## Requirement
Go to the line that contains "Toggle the locked 福鱼刀 entry". Restate that line and each one after it exactly, through the end of the records, without pictures.

(Dataset entries)
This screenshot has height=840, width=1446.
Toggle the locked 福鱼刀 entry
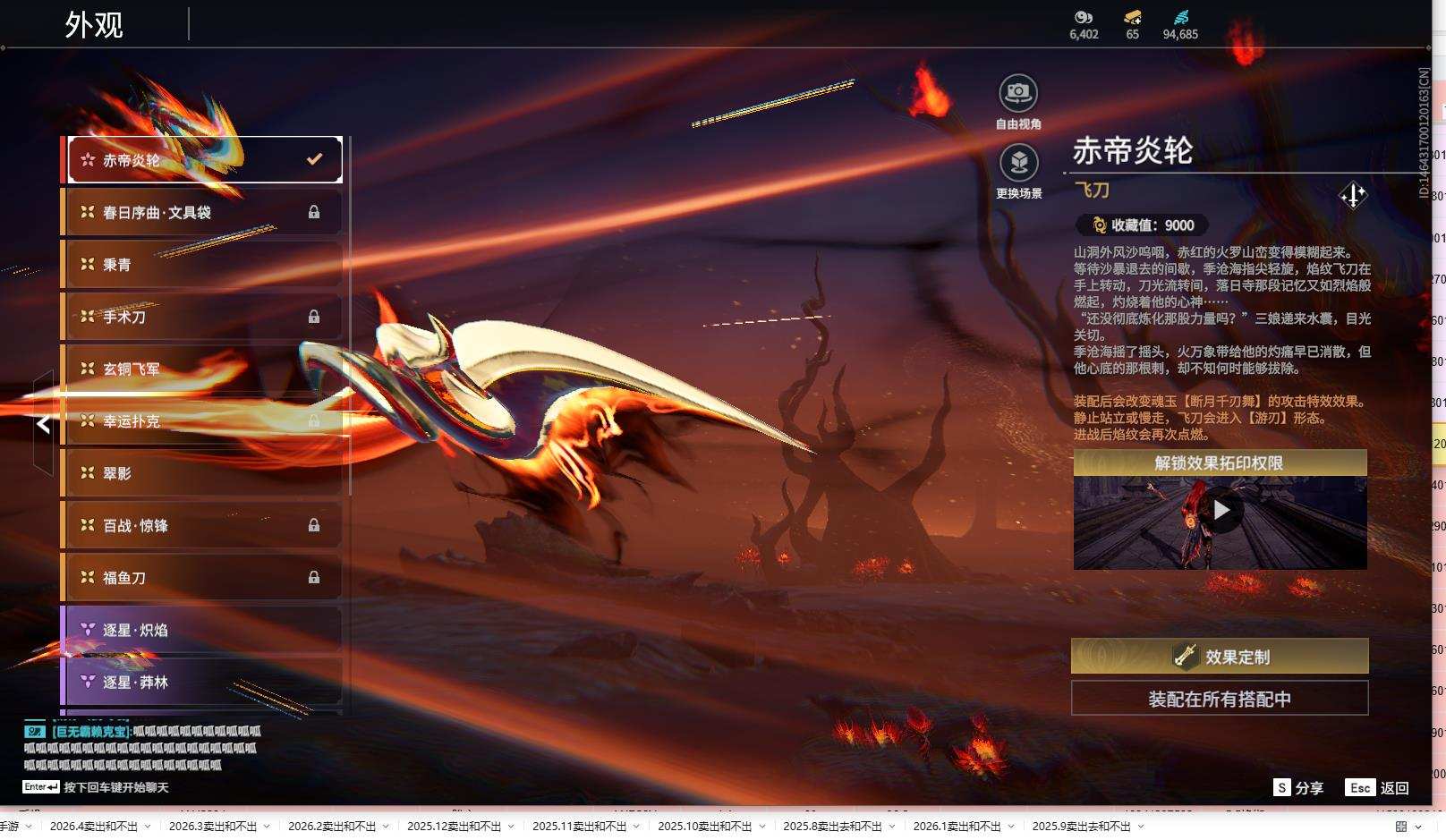click(x=314, y=577)
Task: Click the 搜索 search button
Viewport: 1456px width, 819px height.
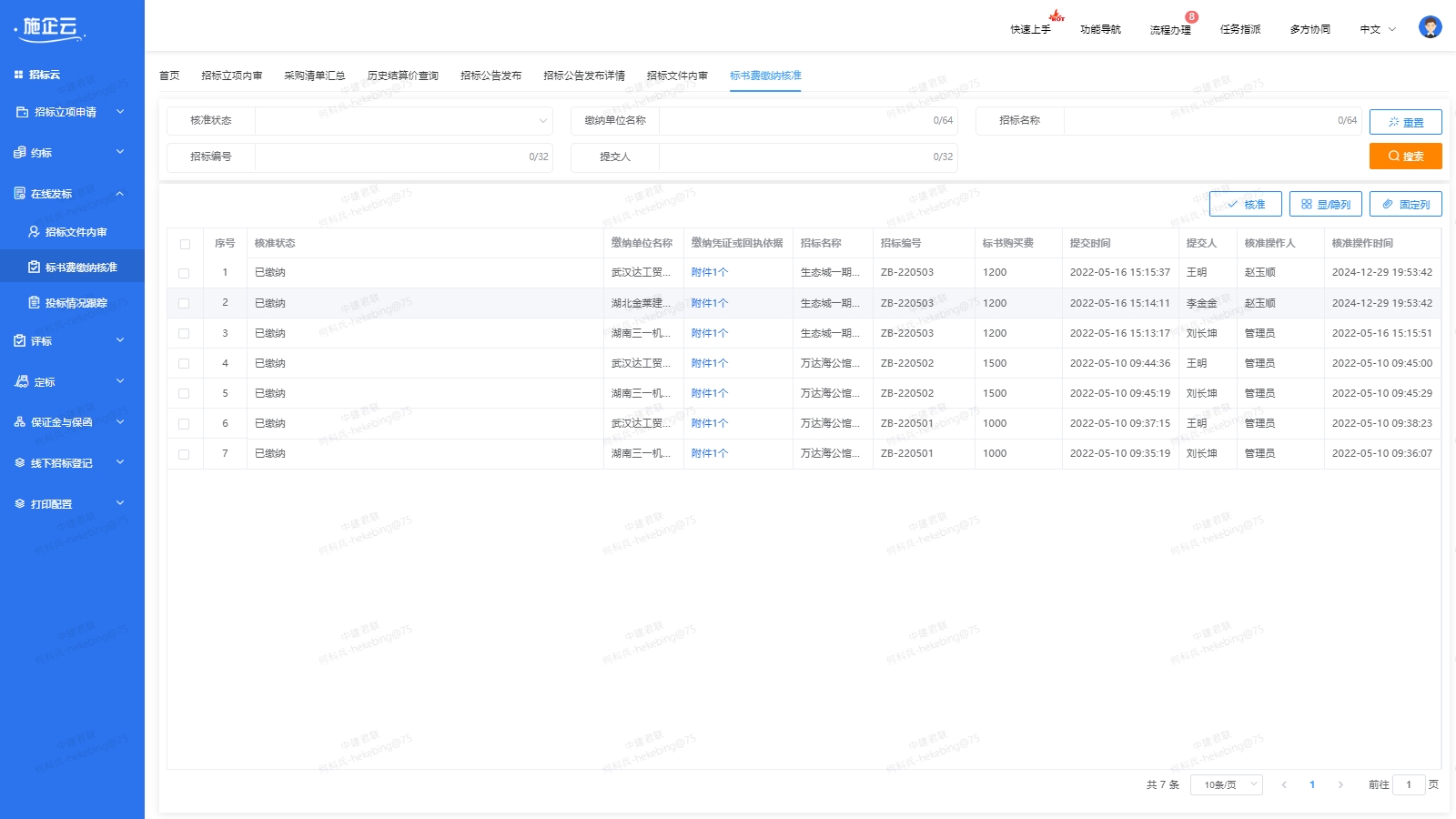Action: pos(1405,156)
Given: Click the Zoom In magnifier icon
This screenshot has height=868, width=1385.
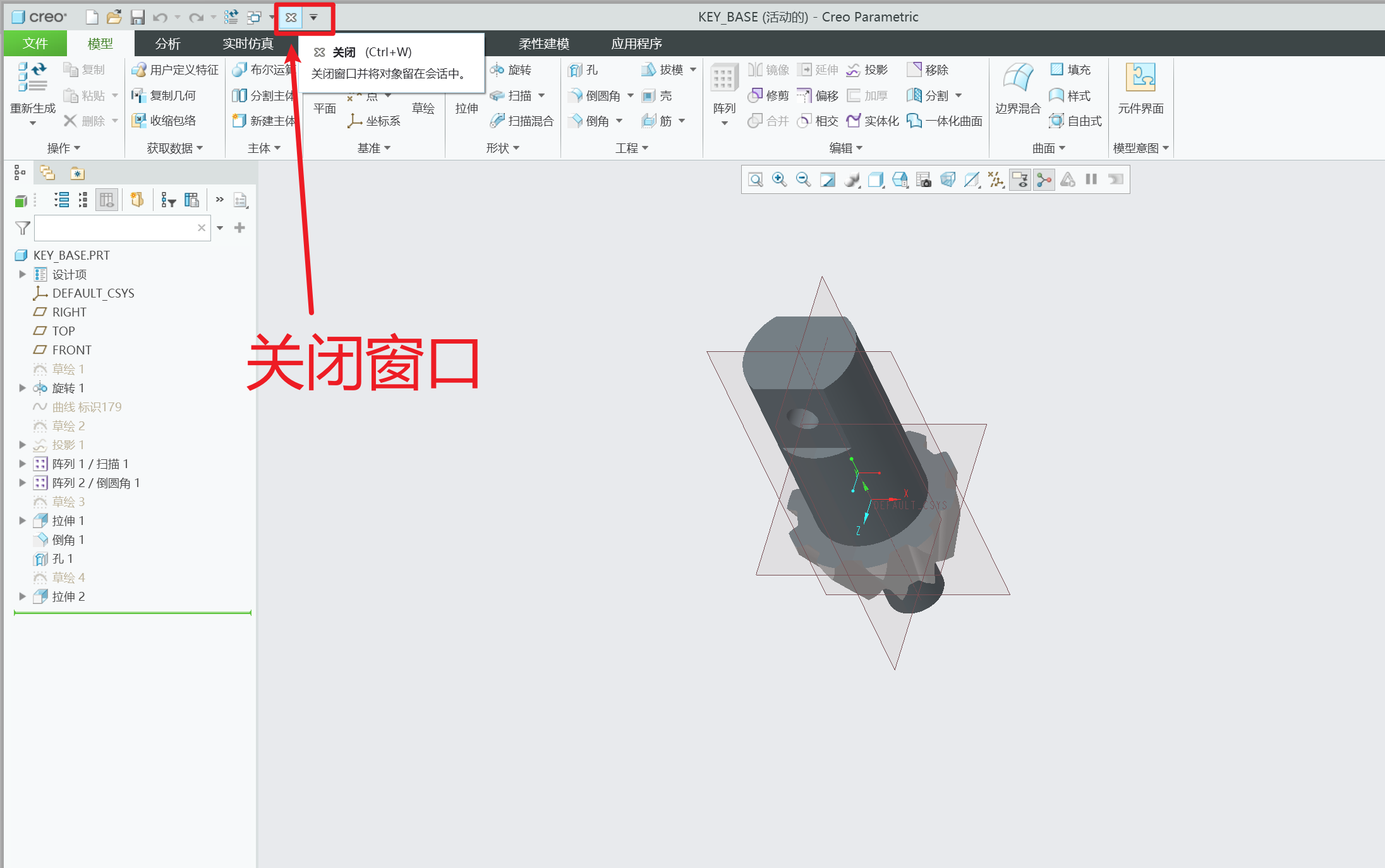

## Written response
Toggle the locked 福鱼刀 entry
click(x=314, y=577)
Task: Click the 搜索 search button
Viewport: 1456px width, 819px height.
Action: pos(1405,156)
Given: Click the Zoom In magnifier icon
This screenshot has height=868, width=1385.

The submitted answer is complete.